WHAT IS BEING ASKED:
Print all entries word for word.

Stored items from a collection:
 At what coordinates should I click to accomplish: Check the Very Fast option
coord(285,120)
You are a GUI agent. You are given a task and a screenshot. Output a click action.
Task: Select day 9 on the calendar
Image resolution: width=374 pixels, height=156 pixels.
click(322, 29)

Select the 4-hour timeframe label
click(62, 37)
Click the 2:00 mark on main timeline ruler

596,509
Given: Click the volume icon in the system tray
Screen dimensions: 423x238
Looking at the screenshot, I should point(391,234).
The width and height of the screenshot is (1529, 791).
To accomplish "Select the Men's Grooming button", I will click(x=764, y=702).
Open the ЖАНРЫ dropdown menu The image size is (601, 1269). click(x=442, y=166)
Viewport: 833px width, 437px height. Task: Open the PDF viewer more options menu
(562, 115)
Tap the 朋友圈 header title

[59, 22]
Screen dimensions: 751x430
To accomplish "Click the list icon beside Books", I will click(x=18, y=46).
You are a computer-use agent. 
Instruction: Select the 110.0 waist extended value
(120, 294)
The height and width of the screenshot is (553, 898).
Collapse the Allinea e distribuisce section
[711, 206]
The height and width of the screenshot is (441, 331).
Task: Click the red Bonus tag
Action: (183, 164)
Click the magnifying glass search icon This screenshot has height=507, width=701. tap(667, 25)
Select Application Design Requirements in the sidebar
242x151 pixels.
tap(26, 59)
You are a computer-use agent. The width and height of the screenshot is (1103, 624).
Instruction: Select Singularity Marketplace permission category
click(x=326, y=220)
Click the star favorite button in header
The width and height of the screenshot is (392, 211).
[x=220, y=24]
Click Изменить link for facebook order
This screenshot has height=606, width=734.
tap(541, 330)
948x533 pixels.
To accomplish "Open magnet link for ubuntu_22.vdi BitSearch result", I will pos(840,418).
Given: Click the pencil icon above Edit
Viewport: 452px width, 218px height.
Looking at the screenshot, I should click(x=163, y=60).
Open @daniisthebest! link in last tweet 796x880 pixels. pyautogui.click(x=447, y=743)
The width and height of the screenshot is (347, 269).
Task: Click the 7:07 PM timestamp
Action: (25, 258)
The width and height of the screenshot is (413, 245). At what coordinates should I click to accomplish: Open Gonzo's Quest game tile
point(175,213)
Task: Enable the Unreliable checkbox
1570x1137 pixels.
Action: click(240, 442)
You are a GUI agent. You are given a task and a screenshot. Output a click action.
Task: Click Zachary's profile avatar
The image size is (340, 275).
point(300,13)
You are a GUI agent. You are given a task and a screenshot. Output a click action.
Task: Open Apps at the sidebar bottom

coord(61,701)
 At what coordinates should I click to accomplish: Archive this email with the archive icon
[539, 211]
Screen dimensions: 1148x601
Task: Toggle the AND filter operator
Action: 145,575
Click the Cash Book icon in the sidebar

SOLUTION FOR THIS TASK:
 At what coordinates should I click to accomplish: Check the Very Fast option
coord(285,120)
You are a GUI agent. You are given a task and a screenshot. Output a click action.
Task: Select day 9 on the calendar
Image resolution: width=374 pixels, height=156 pixels.
click(322, 29)

Select the 4-hour timeframe label
click(62, 37)
Click the 2:00 mark on main timeline ruler

596,509
Given: Click the volume icon in the system tray
Screen dimensions: 423x238
Looking at the screenshot, I should point(391,234).
The width and height of the screenshot is (1529, 791).
To accomplish "Select the Men's Grooming button", I will click(x=764, y=702).
Open the ЖАНРЫ dropdown menu The image size is (601, 1269). click(x=442, y=166)
Viewport: 833px width, 437px height. Task: Open the PDF viewer more options menu
(562, 115)
Tap the 朋友圈 header title

[59, 22]
Screen dimensions: 751x430
To accomplish "Click the list icon beside Books", I will click(x=18, y=46).
You are a computer-use agent. 
Instruction: Select the 110.0 waist extended value
(120, 294)
The height and width of the screenshot is (553, 898).
Collapse the Allinea e distribuisce section
[711, 206]
The height and width of the screenshot is (441, 331).
Task: Click the red Bonus tag
Action: (183, 164)
Click the magnifying glass search icon This screenshot has height=507, width=701. tap(667, 25)
Select Application Design Requirements in the sidebar
242x151 pixels.
tap(26, 59)
You are a computer-use agent. The width and height of the screenshot is (1103, 624).
Instruction: Select Singularity Marketplace permission category
click(x=326, y=220)
Click the star favorite button in header
The width and height of the screenshot is (392, 211).
[x=220, y=24]
Click Изменить link for facebook order
This screenshot has height=606, width=734.
tap(541, 330)
948x533 pixels.
To accomplish "Open magnet link for ubuntu_22.vdi BitSearch result", I will pos(840,418).
Given: Click the pencil icon above Edit
Viewport: 452px width, 218px height.
Looking at the screenshot, I should click(x=163, y=60).
Open @daniisthebest! link in last tweet 796x880 pixels. pyautogui.click(x=447, y=743)
The width and height of the screenshot is (347, 269).
Task: Click the 7:07 PM timestamp
Action: (25, 258)
The width and height of the screenshot is (413, 245). At what coordinates should I click to accomplish: Open Gonzo's Quest game tile
point(175,213)
Task: Enable the Unreliable checkbox
1570x1137 pixels.
Action: click(240, 442)
You are a GUI agent. You are given a task and a screenshot. Output a click action.
Task: Click Zachary's profile avatar
The image size is (340, 275).
point(300,13)
You are a GUI agent. You are given a task and a screenshot. Output a click action.
Task: Open Apps at the sidebar bottom

coord(61,701)
 At what coordinates should I click to accomplish: Archive this email with the archive icon
[539, 211]
Screen dimensions: 1148x601
Task: Toggle the AND filter operator
Action: 145,575
Click the Cash Book icon in the sidebar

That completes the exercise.